15 Solid Facts About The Flintstones

Warner Home Video
Warner Home Video

Pre-dating The Simpsons by almost 30 years, The Flintstones was the first primetime animated show on TV and, until 1997 when The Simpsons stole the crown, The Flintstones aired the most episodes of any animated show in primetime, with 166 episodes between 1960 and 1966. The show was so successful, it established Hanna-Barbera as the largest producer of animated films.

Fred and Wilma Flintstone and their neighbors, Barney and Betty Rubble, live in Bedrock during 10,000 B.C. Fred and Barney work at a quarry, and Betty and Wilma are homemakers who are constantly at odds with their husbands. In the third and fourth seasons, respectively, kids Pebbles and Bamm-Bamm joined the cast.

Akin to other Hanna-Barbera-produced shows like Scooby-Doo, The Flintstones reappeared in many other series and specials throughout the decades, including two live-action theatrical movies and several spinoff series, including 20 episodes of The Pebbles and Bamm-Bamm Show, featuring the kids as teenagers. Nearly a dozen TV specials aired, including The Flintstone Kids’ “Just Say No” Special, a couple of Flintstones holiday specials, and a made-for-TV Jetsons/Flintstones mash-up. Along with all of the shows, The Flintstones launched multi-million dollar merchandising with Fruity Pebbles cereal and Flintstones vitamins. Here are 15 brontosaurus-sized facts about one of the greatest animated families of all time.

1. ORIGINALLY, THE FLINTSTONES WERE THE FLAGSTONES.

####

_REQUIREMENT A_.
In the Flintstones article, rewrite the passage from "15 Solid Facts" to "of animated films.", changing "primetime" to "prime-time".
_REQUIREMENT B_.
According to the Flintstones article, how many episodes of The Flintstones aired between 1960 and 1966?
_REQUIREMENT C_.
Turn the paragraph of the Flintstones article that begins "Fred and Wilma Flintstone and their neighbors" into a bulleted list that keeps its main facts.

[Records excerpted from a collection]

####

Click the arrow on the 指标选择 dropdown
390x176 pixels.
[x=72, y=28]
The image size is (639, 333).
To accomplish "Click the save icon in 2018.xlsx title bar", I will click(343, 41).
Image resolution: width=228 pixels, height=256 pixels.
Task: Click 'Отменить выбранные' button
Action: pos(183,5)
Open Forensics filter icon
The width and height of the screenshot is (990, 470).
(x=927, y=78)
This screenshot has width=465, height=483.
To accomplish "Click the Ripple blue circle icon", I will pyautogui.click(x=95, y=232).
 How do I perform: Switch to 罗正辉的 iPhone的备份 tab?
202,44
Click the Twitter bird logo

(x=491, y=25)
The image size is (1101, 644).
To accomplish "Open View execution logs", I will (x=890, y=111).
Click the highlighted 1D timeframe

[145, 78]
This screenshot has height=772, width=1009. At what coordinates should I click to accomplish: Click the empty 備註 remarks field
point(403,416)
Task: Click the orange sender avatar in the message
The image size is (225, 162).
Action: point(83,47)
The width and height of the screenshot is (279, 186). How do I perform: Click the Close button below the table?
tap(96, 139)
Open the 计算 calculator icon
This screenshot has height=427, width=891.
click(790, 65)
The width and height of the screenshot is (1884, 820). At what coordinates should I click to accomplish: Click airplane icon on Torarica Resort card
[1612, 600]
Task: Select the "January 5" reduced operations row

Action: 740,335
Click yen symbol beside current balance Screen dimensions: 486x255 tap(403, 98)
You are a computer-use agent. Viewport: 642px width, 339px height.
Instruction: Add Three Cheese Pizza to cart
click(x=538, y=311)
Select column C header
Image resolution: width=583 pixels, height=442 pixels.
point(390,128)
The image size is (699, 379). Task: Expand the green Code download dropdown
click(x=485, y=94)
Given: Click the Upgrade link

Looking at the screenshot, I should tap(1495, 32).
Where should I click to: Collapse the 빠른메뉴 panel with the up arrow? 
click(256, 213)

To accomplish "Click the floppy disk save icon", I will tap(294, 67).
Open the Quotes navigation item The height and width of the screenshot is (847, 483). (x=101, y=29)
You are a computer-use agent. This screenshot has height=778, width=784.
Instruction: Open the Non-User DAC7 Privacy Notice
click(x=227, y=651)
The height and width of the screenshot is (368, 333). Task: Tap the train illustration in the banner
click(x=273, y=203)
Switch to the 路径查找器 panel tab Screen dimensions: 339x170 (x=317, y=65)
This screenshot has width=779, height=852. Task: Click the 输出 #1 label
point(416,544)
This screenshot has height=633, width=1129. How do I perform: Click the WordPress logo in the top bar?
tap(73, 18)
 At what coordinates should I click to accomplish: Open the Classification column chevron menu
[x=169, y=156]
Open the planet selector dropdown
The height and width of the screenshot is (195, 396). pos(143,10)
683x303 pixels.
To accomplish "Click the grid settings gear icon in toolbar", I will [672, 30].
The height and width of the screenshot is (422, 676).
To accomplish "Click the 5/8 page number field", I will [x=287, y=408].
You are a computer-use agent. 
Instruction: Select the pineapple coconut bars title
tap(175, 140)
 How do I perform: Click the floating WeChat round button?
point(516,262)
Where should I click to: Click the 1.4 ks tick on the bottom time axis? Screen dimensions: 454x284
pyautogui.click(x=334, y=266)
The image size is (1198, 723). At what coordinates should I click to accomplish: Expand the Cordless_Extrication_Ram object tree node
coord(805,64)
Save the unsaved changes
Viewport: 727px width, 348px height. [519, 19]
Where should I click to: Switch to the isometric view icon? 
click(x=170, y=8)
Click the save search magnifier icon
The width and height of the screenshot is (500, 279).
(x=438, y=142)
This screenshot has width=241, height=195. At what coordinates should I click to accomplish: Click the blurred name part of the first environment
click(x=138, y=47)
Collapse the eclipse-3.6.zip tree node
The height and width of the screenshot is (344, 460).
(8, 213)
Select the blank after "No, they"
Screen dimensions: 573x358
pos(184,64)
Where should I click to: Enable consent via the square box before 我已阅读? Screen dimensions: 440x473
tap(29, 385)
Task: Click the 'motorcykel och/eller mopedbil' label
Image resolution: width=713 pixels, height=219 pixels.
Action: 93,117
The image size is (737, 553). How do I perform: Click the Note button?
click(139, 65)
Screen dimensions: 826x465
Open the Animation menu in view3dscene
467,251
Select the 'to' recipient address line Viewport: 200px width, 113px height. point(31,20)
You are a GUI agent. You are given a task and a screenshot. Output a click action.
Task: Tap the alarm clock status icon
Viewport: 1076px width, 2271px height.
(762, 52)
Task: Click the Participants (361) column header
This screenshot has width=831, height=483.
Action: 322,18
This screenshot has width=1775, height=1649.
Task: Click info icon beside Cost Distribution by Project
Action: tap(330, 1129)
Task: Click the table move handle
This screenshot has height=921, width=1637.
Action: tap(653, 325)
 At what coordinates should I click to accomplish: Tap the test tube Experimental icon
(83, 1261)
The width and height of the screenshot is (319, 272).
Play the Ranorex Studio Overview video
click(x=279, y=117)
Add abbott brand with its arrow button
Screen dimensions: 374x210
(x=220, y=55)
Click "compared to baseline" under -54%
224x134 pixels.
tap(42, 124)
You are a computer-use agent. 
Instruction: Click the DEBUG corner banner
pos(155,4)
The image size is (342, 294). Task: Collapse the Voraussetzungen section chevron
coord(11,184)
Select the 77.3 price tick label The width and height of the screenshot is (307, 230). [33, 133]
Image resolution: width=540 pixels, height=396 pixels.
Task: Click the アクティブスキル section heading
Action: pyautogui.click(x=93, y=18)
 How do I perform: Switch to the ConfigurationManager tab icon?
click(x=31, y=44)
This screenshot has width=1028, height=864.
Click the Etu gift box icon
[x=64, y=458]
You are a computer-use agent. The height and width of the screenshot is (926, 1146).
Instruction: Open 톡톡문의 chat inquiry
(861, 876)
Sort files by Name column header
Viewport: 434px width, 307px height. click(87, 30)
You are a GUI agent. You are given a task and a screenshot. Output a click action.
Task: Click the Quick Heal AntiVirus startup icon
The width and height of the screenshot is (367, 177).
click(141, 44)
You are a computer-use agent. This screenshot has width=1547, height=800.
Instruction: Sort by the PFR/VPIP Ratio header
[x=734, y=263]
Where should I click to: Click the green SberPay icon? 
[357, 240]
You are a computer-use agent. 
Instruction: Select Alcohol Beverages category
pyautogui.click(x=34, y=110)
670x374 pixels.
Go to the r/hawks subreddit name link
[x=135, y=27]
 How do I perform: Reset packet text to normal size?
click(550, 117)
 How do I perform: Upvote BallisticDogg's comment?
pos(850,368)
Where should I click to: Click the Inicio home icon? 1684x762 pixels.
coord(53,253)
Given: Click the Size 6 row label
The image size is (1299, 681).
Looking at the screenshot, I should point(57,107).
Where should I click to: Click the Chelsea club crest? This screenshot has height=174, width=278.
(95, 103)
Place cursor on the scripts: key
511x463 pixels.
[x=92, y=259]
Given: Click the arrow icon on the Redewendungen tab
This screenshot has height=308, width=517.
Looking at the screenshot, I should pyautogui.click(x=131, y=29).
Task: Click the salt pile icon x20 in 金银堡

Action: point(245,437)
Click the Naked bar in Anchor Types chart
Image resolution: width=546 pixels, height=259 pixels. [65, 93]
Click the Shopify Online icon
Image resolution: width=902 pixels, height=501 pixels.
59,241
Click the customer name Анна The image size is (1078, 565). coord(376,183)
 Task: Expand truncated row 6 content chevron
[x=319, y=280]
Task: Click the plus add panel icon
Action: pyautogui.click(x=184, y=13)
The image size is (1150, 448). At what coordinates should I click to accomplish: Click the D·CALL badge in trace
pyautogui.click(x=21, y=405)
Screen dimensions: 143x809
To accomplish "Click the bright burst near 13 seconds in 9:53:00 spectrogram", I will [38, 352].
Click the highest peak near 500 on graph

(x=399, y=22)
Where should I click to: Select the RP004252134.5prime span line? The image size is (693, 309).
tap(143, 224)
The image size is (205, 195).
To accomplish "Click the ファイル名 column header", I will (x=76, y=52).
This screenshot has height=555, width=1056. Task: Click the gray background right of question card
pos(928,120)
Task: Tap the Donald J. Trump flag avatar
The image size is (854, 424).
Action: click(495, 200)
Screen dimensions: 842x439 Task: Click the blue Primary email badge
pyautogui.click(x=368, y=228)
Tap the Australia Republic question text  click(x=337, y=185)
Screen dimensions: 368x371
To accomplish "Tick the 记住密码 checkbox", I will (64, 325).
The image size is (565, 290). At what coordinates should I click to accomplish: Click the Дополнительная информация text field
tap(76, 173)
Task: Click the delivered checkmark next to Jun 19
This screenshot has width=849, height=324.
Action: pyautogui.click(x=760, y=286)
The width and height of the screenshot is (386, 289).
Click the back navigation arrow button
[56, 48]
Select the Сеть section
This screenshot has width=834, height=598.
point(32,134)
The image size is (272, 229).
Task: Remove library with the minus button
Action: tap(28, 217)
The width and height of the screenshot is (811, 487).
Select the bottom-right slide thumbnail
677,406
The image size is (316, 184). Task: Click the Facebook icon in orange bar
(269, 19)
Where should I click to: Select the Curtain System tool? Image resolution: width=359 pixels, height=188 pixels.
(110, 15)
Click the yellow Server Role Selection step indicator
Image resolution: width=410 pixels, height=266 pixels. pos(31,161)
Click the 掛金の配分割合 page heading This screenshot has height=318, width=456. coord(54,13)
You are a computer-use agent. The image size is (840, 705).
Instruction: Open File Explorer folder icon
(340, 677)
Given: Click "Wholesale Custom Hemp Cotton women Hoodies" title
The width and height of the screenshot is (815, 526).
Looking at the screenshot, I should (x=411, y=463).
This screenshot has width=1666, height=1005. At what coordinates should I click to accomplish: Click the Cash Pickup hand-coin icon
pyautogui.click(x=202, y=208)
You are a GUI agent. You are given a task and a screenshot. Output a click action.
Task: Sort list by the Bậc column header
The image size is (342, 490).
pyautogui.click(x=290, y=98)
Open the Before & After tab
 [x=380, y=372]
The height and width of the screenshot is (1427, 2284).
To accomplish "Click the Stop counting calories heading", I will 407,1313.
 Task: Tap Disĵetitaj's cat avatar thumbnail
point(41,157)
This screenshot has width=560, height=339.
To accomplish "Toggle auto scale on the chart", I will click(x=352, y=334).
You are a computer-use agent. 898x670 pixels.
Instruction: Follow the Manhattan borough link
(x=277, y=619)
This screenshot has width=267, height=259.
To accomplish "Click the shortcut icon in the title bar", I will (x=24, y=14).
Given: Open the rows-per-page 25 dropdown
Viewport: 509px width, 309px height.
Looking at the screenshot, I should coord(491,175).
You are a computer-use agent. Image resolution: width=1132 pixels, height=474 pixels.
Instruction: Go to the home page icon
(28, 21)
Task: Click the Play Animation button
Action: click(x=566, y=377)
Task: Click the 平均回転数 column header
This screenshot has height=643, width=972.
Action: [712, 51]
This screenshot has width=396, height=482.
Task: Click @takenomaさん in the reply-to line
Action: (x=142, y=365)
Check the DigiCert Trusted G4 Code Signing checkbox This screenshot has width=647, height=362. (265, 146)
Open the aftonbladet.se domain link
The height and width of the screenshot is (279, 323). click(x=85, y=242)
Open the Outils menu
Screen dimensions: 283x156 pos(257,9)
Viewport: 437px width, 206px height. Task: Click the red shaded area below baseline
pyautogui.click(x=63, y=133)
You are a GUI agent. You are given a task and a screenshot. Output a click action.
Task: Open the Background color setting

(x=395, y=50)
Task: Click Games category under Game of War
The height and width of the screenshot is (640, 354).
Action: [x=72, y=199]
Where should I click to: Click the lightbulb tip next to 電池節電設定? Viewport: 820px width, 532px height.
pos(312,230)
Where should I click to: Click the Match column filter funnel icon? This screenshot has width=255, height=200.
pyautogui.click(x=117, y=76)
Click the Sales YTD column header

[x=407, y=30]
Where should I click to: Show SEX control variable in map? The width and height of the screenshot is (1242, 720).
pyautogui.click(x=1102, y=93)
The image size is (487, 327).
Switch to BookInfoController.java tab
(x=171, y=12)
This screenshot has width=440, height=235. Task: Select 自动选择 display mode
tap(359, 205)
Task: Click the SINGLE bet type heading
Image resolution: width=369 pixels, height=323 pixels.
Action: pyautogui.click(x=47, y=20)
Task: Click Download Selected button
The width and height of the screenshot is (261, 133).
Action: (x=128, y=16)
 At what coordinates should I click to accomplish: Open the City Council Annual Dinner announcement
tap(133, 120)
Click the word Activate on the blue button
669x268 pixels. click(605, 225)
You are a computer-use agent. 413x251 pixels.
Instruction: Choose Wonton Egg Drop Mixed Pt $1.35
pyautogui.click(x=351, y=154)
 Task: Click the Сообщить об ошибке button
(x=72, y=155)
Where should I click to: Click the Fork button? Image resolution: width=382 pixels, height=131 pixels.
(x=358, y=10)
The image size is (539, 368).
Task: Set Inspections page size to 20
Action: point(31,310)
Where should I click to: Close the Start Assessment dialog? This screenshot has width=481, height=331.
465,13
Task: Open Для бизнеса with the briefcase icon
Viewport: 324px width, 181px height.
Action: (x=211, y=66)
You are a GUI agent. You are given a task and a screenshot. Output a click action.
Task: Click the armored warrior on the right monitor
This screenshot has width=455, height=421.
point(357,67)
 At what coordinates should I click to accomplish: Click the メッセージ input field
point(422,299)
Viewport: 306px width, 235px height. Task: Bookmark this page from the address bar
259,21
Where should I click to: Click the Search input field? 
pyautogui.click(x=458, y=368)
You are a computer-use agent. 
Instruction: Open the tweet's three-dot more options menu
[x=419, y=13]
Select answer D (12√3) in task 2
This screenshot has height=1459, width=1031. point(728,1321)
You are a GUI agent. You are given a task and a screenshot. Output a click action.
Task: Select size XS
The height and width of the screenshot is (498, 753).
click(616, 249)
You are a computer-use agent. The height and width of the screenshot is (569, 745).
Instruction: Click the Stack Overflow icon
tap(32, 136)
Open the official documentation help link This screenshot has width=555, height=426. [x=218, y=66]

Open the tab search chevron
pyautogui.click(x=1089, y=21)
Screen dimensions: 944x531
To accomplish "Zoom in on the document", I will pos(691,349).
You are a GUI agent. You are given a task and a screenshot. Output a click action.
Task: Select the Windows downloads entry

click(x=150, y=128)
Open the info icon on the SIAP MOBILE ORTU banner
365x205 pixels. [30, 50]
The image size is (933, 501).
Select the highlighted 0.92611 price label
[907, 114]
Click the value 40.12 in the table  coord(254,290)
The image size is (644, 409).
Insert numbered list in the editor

####

_YOUR RESPONSE A_.
15 Solid Facts About The Flintstones

Warner Home Video
Warner Home Video

Pre-dating The Simpsons by almost 30 years, The Flintstones was the first prime-time animated show on TV and, until 1997 when The Simpsons stole the crown, The Flintstones aired the most episodes of any animated show in prime-time, with 166 episodes between 1960 and 1966. The show was so successful, it established Hanna-Barbera as the largest producer of animated films.

_YOUR RESPONSE B_.
166 episodes.

_YOUR RESPONSE C_.
- Fred and Wilma Flintstone and their neighbors, Barney and Betty Rubble, live in Bedrock during 10,000 B.C.
- Fred and Barney work at a quarry.
- Betty and Wilma are homemakers who are constantly at odds with their husbands.
- Pebbles joined the cast in the third season and Bamm-Bamm in the fourth.